The Office of Cancer Genomics (OCG), along with the Office of HIV and AIDS Malignancies (OHAM), initiated the HIV+ Tumor Molecular Characterization Project (HTMCP) to gain insight into the genetic events driving HIV-associated cancers and to determine why certain cancers, but not others, have higher incidences in HIV-positive patients. The molecular characterization data from patients identified through HTMCP will be available to the research community worldwide in a publicly available, yet patient privacy-protected database.

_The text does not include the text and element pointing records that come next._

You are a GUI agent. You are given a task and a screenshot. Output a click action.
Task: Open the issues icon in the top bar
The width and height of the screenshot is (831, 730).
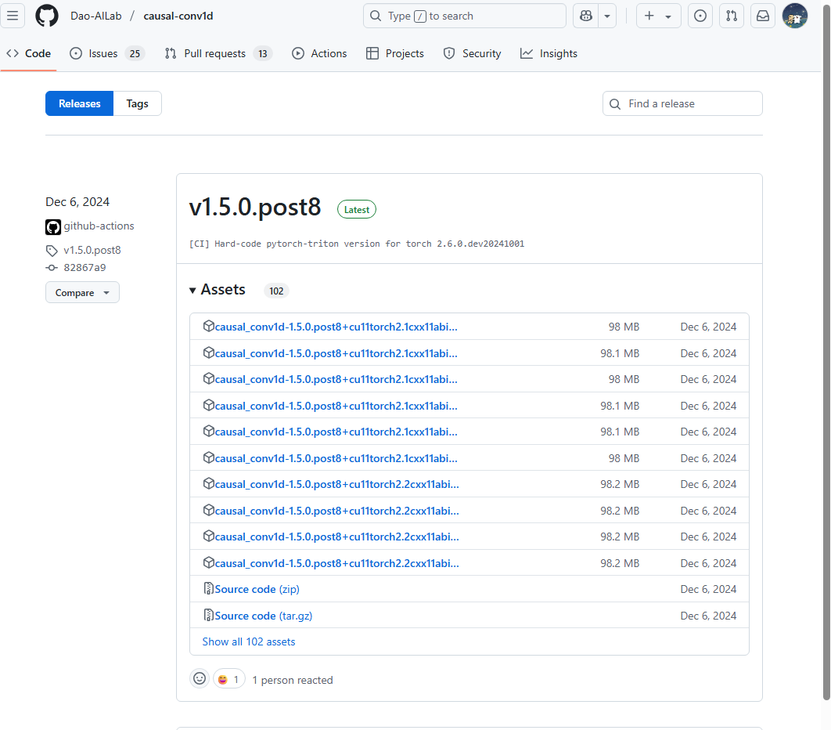[x=700, y=16]
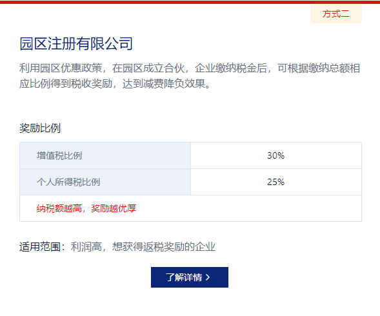Click the red bar at top of card
The height and width of the screenshot is (316, 380).
190,2
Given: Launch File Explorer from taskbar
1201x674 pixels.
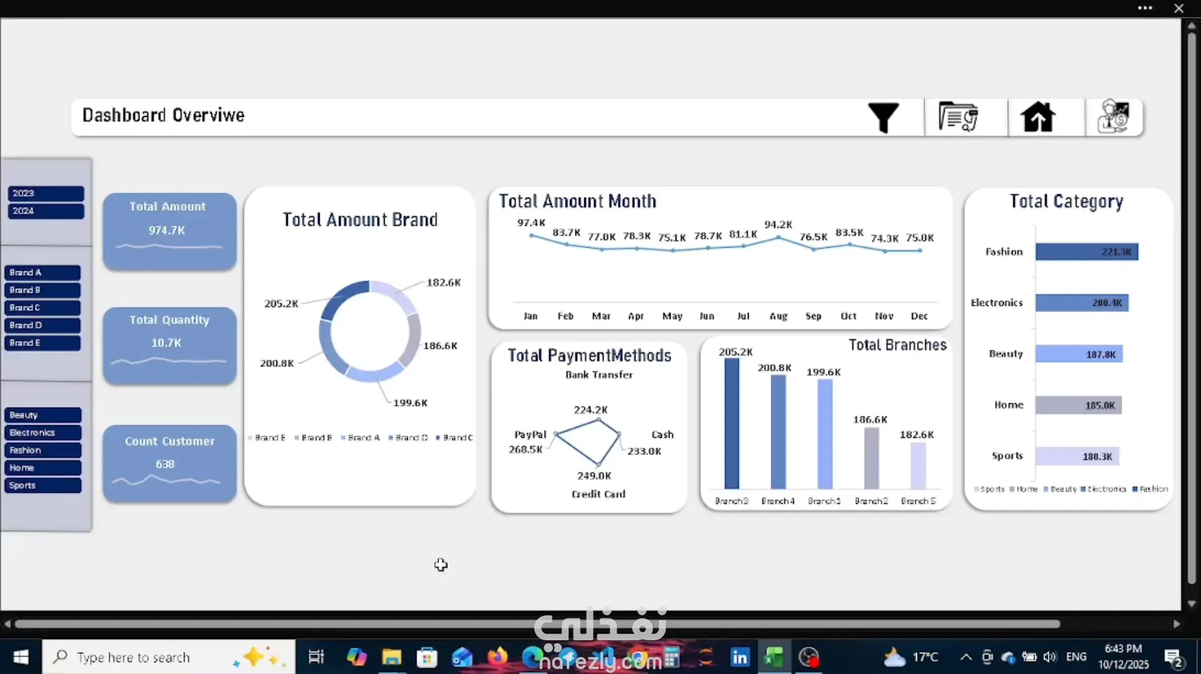Looking at the screenshot, I should point(392,657).

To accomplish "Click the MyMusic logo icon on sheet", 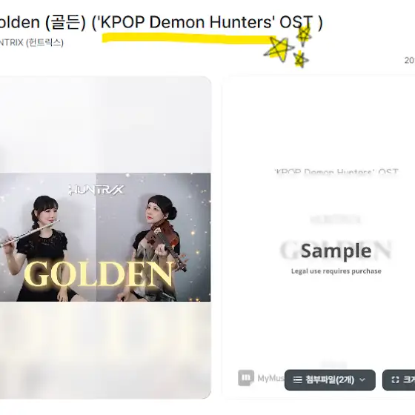I will 246,378.
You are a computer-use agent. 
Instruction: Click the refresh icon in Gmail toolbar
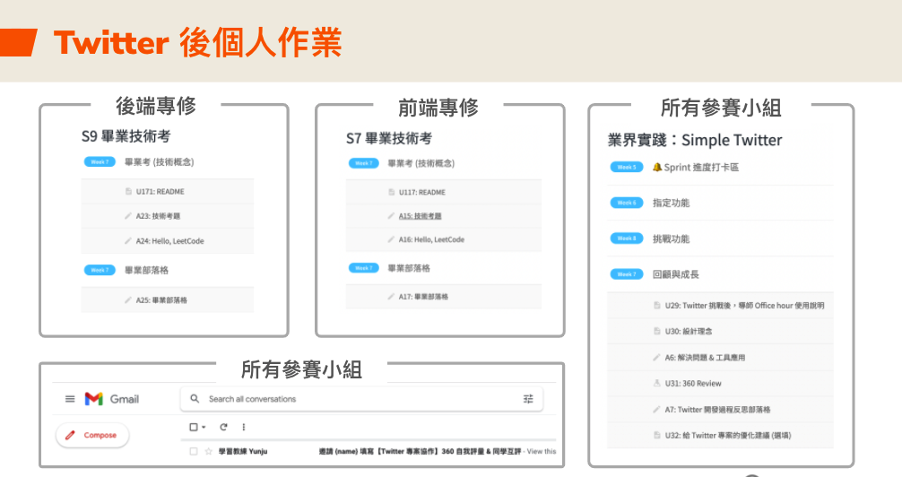tap(223, 428)

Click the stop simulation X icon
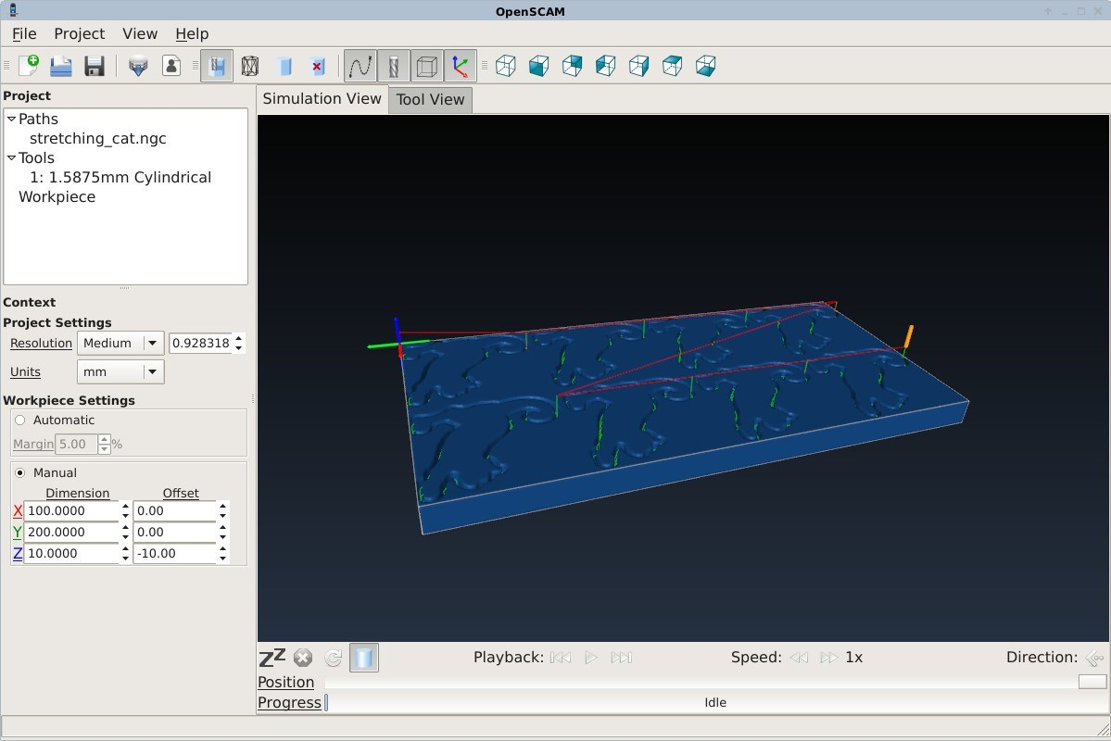[303, 658]
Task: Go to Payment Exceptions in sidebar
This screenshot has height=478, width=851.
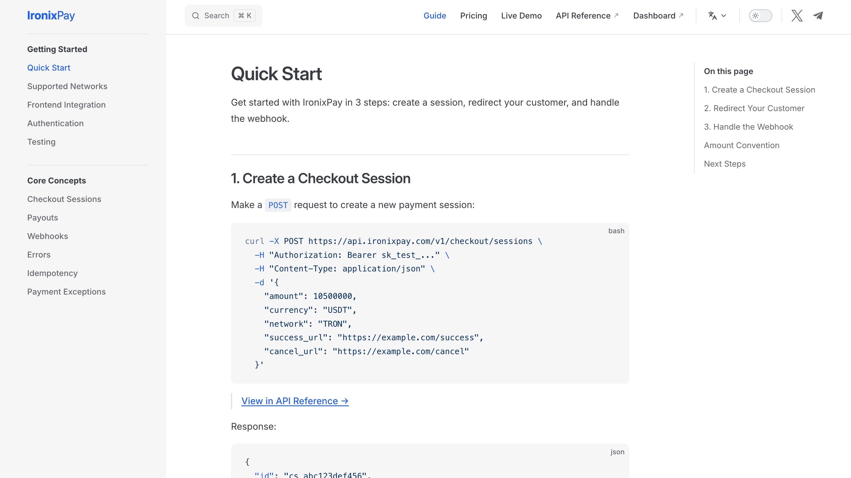Action: pos(66,292)
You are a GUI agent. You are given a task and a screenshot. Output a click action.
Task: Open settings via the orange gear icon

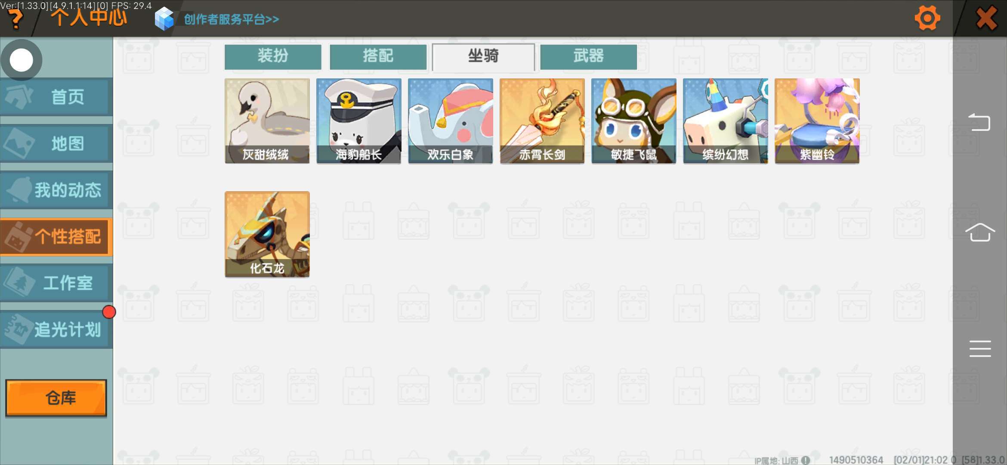(927, 18)
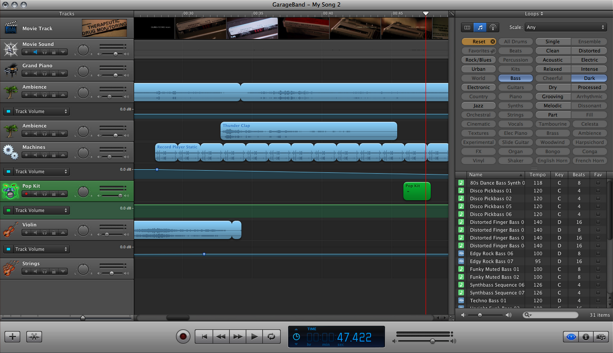This screenshot has height=353, width=613.
Task: Enable recording on the Grand Piano track
Action: [x=27, y=73]
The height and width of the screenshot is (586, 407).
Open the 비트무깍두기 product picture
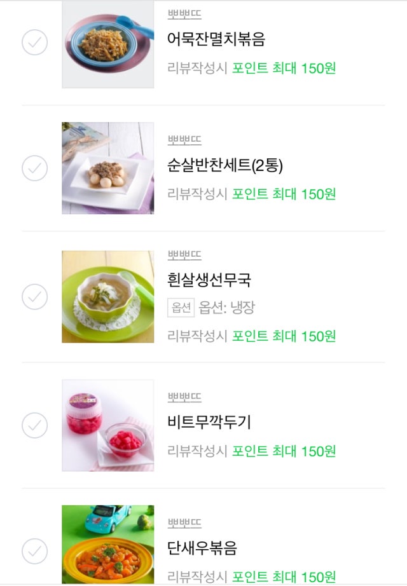pos(107,425)
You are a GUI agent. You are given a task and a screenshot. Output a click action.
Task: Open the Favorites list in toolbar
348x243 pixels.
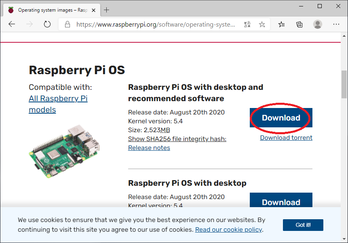(x=282, y=24)
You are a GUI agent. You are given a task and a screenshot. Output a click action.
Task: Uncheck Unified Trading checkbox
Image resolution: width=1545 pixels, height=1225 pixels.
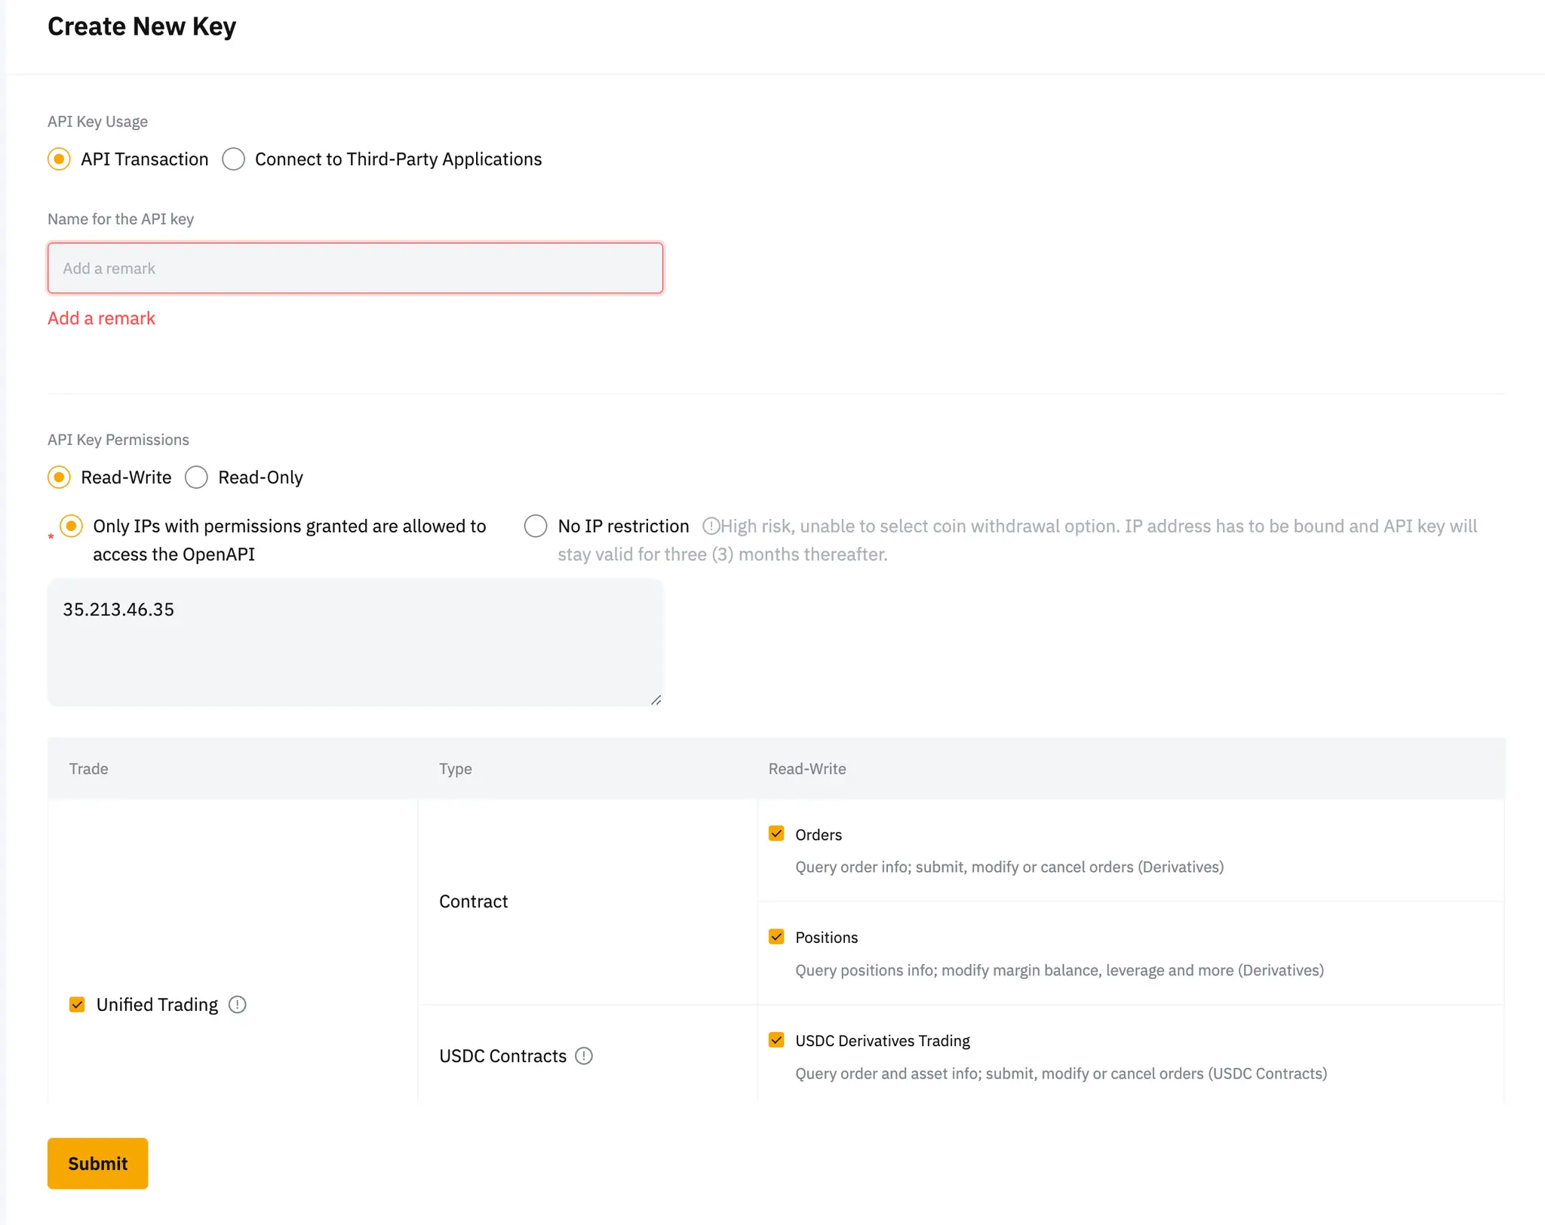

Acquired immunodeficiency syndrome (AIDS) is a complex and devastating disease caused by infection with human immunodeficiency virus (HIV). The advent of highly active anti-retroviral therapy (HAART) has considerably slowed disease progression from HIV to full-blown AIDS, thereby increasing the number of people living with HIV. Despite this success in survivorship, certain types of cancers are becoming more prevalent in the expanding pool of HIV-infected individuals. This poses a challenge to global health, since at the end of 2017 approximately 36.9 million people were living with HIV worldwide (25.7 million in Sub-Saharan Africa and over 1.1 million in the US, according to the UNAIDS, World Health Organization, and HIV.gov). While co-infecting viruses and, possibly, immunodeficiency may play a role in the pathogenesis of HIV-associated cancers, our understanding of its etiology is inadequate. Understanding the molecular causes of these tumors may translate into improved therapies for a growing population of patients doubly afflicted with HIV and cancer.
HTMCP is an ongoing project; diffuse large B-cell lymphoma (DLBCL) and lung cancer projects are currently in Phase II of the timeline. Cervical cancer project is in Phase IV of the timeline.